Is Bright Data Web Unblocker capable to defeat Datadome and other anti-bot solutions?

Pierluigi Vinciguerra
Mar 9
2
1
Share this post

Hands On #1: Testing the Bright Data Web Unblocker proxy

substack.thewebscraping.club

Hi everyone, this is a new series of posts from The Web Scraping Club, where I will try out products related to web scraping and make a sort of review about it. I hope this helps you to evaluate products before spending some money and time on testing them. Feel free to write me at pier@thewebscraping.club with any feedback and if you want me to test other products or solutions.

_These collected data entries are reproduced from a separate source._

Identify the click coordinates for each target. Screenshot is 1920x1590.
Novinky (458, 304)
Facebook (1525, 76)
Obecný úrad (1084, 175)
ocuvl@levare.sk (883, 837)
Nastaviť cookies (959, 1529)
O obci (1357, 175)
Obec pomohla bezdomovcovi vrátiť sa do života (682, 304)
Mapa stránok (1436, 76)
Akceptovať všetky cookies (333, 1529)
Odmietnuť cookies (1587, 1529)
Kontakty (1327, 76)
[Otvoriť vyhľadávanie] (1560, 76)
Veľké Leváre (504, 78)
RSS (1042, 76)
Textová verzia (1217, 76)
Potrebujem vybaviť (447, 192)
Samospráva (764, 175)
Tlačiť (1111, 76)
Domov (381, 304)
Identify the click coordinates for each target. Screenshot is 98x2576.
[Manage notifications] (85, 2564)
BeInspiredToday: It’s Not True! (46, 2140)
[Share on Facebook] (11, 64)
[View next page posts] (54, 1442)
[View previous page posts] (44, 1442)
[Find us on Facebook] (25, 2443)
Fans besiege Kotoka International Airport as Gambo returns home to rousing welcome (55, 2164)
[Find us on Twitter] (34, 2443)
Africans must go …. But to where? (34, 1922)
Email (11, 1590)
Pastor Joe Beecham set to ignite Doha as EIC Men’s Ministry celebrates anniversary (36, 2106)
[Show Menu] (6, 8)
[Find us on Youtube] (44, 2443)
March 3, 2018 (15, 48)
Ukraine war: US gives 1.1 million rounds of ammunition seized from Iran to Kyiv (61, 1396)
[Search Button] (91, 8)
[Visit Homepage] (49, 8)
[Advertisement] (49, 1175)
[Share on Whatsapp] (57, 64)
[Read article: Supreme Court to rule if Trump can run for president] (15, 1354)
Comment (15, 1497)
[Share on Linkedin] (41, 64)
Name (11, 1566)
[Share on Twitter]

These Hands On episodes are not sponsored and the ideas expressed are my own, backed by quantitative tests, which change from the kind of product I’m testing. There might be some affiliate links in the article, which helps The Web Scraping Club be free and able to test even paid solutions.


The Web Scraping Club is a free weekly newsletter about web scraping. Once every two weeks, I publish The Lab, paid content with deep dives on more technical aspects and solutions to common issues, with also code on a GitHub repository. You can access the following articles using a 7 days trial and then subscribe if you find them useful.


In this first issue, we’ll test the Bright Data Web Unblocker proxy, an API that promises us we can scrape even the most difficult and protected websites.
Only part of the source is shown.